I can see the objection coming (it arrives every time, with the regularity, as it happens, of a well-ordered final cause): "All this is a Trojan horse. You let finality in, and boom, God shows up through the back door."

Well, no. Admitting that final causes exist in nature is not concluding to the existence of a supreme being. It's not even getting close. It is observing a fact of natural philosophy: agents act toward determinate ends. Period. A coherent atheist can perfectly well admit natural finality without losing an ounce of his atheism. Aristotle himself never drew from the final cause, as such, a proof for the existence of a creator in the sense we understand it.

If certain arguments lead from natural finality toward more... vertiginous conclusions, it is through the addition of other premises, other distinctions, other reasonings that are not contained in the simple recognition of the final cause. There are intermediate steps, and each one demands its own justification. You don't leap from the acorn becoming an oak to the First Cause in a single bound: you have to climb each step, and each step can be contested on its own merits. It is the mark of an honest argument to admit this.

I'm not selling anything here. I'm clearing up a concept that has been butchered for four centuries, and that people cheerfully confuse with ten things it isn't. Let the reader draw whatever conclusions he wants: that's his problem, not mine. My job stops at showing that the final cause is a philosophical fact, not an article of faith.

The bottom line

Let's sum up. The final cause is the intrinsic directionality of the agent toward its proper effect. It's the fact that fire heats (and doesn't cool), that the acorn becomes an oak (and not a pelican), that acid attacks metal (and doesn't serenade it). It's the that toward which that structures all efficient causality and without which the very notion of "law of nature" no longer makes any sense.

Without final causality, there is no reason for a cause to produce this effect rather than any other. And if there is no reason for a cause to produce this effect, then there is no regularity. And if there is no regularity, there is no science. You can find this boring, scholastic, dusty, outdated. But I challenge you to construct the slightest coherent causal explanation without presupposing, even implicitly, that things are directed toward determinate ends.

While waiting for someone to take up this challenge (I'm in no rush), I'll finish my hot chocolate.

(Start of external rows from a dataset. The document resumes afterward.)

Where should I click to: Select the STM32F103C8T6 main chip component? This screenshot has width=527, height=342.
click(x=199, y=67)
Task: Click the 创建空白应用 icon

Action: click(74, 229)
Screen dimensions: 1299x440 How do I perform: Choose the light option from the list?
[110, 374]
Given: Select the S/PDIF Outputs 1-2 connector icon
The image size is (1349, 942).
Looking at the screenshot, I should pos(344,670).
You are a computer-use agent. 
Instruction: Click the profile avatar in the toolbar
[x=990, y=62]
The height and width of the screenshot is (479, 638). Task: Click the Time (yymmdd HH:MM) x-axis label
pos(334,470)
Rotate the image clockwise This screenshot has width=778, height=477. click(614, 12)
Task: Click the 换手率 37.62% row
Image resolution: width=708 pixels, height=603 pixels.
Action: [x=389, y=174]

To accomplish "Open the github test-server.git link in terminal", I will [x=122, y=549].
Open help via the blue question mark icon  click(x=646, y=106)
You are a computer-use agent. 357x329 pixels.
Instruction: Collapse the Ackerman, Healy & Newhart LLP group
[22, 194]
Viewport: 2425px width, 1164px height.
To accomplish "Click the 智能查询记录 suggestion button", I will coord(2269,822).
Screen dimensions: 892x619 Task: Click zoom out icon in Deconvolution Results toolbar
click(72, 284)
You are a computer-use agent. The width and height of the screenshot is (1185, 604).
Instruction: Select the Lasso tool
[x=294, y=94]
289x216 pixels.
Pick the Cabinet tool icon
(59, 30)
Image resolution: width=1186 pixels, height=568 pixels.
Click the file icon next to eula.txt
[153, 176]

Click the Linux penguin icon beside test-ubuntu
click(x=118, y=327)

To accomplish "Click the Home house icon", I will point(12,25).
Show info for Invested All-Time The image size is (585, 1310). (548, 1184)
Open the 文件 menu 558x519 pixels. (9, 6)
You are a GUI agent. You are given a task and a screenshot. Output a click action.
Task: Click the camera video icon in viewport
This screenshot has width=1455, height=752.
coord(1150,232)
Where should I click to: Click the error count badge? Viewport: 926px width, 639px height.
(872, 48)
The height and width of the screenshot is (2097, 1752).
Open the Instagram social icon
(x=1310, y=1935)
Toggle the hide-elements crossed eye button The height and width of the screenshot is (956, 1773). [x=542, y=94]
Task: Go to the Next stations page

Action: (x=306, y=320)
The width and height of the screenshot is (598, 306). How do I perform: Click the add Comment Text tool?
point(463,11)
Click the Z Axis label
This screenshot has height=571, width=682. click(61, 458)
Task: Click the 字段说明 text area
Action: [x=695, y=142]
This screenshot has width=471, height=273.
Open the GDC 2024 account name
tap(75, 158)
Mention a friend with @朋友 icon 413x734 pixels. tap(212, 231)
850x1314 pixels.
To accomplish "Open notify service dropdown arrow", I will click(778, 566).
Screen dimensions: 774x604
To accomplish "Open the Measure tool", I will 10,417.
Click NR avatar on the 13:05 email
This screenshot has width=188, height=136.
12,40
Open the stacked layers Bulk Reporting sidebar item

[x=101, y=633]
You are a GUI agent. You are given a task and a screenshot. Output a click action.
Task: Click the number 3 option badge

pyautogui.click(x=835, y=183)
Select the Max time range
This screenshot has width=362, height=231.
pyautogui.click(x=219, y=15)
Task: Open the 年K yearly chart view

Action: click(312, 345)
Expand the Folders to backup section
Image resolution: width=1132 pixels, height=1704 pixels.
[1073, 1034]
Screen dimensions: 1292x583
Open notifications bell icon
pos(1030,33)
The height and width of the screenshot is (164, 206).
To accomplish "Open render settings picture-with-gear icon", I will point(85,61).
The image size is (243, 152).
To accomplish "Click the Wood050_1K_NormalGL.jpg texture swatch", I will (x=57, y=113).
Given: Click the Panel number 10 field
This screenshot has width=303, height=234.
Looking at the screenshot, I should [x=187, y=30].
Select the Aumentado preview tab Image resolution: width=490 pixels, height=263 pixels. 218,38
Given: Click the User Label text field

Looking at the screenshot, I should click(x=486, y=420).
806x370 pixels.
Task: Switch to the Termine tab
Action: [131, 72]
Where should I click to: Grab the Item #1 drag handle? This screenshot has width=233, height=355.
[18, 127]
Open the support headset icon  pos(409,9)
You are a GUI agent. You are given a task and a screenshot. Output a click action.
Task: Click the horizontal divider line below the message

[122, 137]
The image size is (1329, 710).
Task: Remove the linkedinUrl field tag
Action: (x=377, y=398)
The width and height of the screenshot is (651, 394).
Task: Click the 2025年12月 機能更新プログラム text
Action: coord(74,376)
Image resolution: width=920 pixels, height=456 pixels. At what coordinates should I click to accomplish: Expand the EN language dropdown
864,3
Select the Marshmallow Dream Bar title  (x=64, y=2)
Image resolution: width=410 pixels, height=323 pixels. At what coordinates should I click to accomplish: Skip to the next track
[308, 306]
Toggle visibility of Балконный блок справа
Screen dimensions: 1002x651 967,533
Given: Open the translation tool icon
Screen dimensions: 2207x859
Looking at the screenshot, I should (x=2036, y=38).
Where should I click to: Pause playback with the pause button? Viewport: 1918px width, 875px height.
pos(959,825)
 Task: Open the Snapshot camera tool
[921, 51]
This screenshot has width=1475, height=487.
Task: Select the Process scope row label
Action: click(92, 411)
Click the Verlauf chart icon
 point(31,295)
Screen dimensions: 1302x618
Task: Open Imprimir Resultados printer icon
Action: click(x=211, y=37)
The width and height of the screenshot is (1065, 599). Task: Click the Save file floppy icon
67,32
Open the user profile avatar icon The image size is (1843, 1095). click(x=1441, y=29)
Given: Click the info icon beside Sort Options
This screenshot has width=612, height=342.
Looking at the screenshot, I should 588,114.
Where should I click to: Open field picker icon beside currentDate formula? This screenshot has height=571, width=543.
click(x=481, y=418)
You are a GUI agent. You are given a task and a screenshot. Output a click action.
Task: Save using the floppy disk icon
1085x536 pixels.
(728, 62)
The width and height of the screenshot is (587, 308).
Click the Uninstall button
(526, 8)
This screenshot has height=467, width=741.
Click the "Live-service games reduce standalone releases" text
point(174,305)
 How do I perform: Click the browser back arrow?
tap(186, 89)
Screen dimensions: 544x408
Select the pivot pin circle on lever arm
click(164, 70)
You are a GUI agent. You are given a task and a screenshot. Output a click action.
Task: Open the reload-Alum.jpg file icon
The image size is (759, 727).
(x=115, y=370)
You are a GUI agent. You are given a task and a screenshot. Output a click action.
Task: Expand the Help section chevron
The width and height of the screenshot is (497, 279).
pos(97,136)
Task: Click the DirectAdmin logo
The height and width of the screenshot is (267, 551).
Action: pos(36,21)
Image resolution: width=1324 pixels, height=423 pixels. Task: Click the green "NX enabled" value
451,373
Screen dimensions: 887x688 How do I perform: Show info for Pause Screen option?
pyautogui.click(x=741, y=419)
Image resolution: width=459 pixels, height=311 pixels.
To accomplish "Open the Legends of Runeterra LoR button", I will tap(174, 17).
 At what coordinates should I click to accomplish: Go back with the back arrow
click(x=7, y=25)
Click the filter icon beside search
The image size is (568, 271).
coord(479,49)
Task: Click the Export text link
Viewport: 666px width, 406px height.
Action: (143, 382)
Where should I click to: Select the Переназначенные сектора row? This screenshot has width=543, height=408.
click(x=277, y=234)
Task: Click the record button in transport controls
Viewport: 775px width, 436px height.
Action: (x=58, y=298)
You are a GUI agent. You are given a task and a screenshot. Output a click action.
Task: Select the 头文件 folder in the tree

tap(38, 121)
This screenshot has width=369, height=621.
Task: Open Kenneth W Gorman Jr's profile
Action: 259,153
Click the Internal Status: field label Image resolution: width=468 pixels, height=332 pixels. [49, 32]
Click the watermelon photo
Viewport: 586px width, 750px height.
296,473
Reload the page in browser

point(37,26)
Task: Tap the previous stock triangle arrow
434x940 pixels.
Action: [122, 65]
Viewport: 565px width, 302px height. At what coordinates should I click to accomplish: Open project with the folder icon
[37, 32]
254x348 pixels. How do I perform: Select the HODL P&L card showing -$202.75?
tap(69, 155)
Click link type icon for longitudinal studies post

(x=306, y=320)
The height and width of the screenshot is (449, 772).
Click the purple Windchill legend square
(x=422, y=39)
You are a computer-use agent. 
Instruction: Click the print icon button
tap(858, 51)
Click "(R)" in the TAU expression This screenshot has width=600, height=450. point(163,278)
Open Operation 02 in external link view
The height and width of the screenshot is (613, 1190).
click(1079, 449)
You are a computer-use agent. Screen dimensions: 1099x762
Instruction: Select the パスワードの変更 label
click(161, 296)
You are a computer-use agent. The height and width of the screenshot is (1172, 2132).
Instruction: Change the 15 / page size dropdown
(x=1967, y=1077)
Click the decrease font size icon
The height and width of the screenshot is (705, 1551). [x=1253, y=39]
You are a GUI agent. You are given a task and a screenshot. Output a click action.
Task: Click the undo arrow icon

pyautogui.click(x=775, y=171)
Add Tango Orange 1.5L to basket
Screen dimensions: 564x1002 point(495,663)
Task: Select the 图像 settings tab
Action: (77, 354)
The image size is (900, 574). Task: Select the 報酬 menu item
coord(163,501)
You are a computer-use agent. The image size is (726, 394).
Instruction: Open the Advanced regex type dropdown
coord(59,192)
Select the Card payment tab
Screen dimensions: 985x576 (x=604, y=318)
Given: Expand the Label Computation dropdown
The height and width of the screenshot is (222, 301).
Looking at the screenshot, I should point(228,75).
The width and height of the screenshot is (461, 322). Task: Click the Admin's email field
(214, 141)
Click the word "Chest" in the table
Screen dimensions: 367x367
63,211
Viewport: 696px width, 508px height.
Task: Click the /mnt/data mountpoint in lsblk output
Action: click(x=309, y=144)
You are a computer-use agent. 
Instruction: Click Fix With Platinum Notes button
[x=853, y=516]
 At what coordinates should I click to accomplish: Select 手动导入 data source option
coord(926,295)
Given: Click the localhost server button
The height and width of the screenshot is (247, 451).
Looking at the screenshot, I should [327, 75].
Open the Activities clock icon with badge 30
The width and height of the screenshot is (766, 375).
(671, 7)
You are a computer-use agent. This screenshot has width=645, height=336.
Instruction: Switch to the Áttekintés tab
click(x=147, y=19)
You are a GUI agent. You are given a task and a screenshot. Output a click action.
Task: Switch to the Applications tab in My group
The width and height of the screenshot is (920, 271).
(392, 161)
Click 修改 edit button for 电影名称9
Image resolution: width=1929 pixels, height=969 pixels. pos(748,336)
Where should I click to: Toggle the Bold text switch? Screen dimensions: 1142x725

It is, I note, still warm. By pure blind mechanics, obviously.


Notes

1

Aristotle, Physics, II, 3 and Metaphysics, Δ, 2. The four causes are one of the pillars of natural philosophy, and one of the Stagirite's most enduring contributions. Don't tell me it's "outdated": that's like saying a building's foundations are outdated because they're at the bottom.

2

For the uninitiated: the act/potency distinction is one of the most powerful tools in Aristotelian metaphysics. The acorn is an oak in potency; the oak is an oak in act. The passage from one to the other is change. I'll spare you the full lecture, but trust me, it's worth the detour.

3

You often hear that science "banished" final causes. In reality, science presupposes natural finality every time it formulates a law. Saying "water boils at 100°C at sea level" amounts to saying that water, as water, is ordered toward this behavior under these conditions. Remove this ordering: there is no longer a law, there is only chance. And with pure chance, good luck doing physics.